The threshold for significance remains the same, so an individual wetland must attain the same score as the much larger wetland complex to remain significant.

It will be almost impossible for these individual components of large wetland complexes to be evaluated as provincially significant.

As a result, Provincially Significant Wetlands will be gradually dismantled and will lose their protection.

It will then be possible to drain and fill them, making them available for development, thus leading to their eventual disappearance. This is an unacceptable ecological cost to bear, causing great harm to local ecosystems, populations and economies.

We demand that wetland complexes be mandatorily evaluated as a whole and not piece-meal as proposed.

Further, if implemented as proposed, the Province will have no role in reviewing or approving wetland evaluations, will no longer keep wetland evaluation files nor maintain significant wetland mapping or provide information for use in wetland evaluations. These responsibilities will be delegated to the municipalities, without additional budgets or provincial assistance, and the municipalities will have NO authority to review and approve wetland evaluations submitted by landowners. The wetland evaluator will only be accountable for the objectivity and accuracy of the wetland evaluation to the person paying for it. As consequence, the property owner or developer seeking to remove the significant wetland designation will be the only authority determining if the wetland evaluation is valid. This is intolerable from an ethical and democratic perspective.

We demand that the Province maintain a role in the management of Provincially Significant Wetlands and that, if not the province, then the municipalities be given the authority to review and approve wetland evaluations.

Appendix 2:

Comment on Conserving Ontario’s Natural Heritage policy
Greenspace Alliance of Canada’s Capital

These comments are in response to the discussion paper seeking feedback on how Ontario could offset development pressures on wetlands, woodlands, and other natural wildlife habitat. We agree that offset policies that would require a net positive impact or at minimum no net loss for these features could help staunch and reverse the decades-long trend of natural heritage loss in Ontario.

We would offer as an example to follow in this regard the greenspace protection regime introduced in the City of Ottawa’s new Official Plan. The various types of greenspace to be protected are enumerated and defined in Policy 7 of the OP. The relevant protection policies are found in Policy 4.8.1, which sets strategic directions, and Policy 5.6.4, which describes the Natural Heritage overlay and the protections afforded to the areas so covered. These policies were not modified by the Minister in approving the OP.

These protections can be summarized as a hierarchy of protections arranged in descending order from a positive obligation to maintain and improve ecological function, where development and site alteration is prohibited and a wide buffer required in the case of adjacent development, down through no negative impact and finally to no net loss. It is in this latter category of protection that offsetting is considered as a means of achieving no net loss in ecological function.

In general, offsetting is not an option for “higher value” greenspace, such as Provincially Significant Wetlands and other features that are part of the City’s Natural Heritage System.

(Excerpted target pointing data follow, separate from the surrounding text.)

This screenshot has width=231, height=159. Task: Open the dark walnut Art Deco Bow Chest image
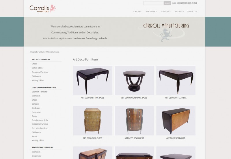[134, 121]
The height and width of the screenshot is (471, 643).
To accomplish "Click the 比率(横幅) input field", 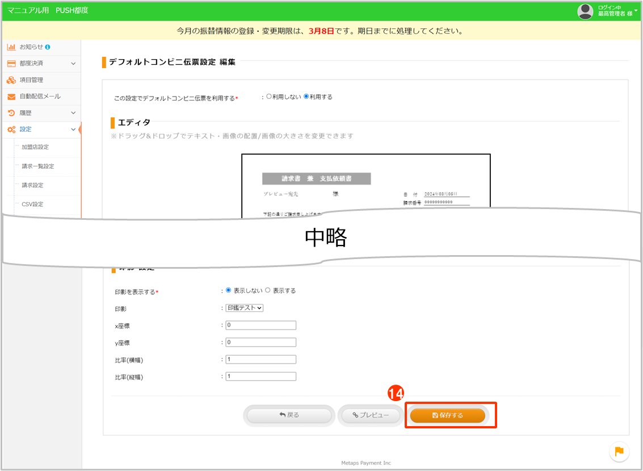I will pos(260,360).
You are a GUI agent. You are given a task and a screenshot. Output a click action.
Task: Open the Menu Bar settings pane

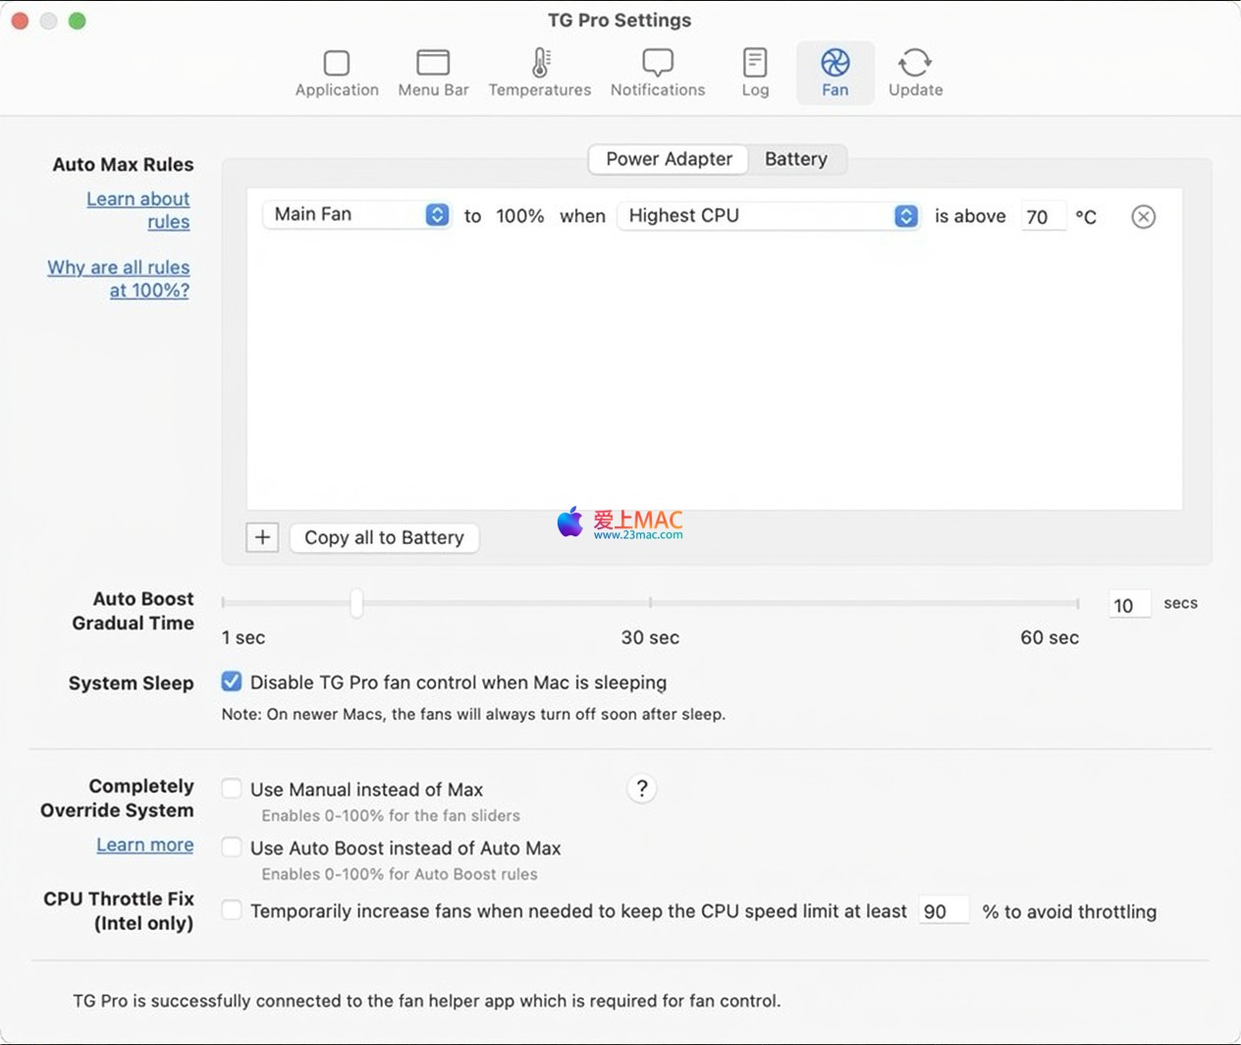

For “lower value” greenspace, such as evaluated wetlands that are not provincially significant or rural forest cover that is not part of a significant woodland, the no net loss regime applies, meaning that offsetting can be used to compensate for loss due to development.

Appendix 1 contains a table providing more detail on the full hierarchy of protections in the Official Plan, while the table in Appendix 2 itemizes all the greenspace types, with cross-references to the Official Plan policies in which they are defined and the associated protections.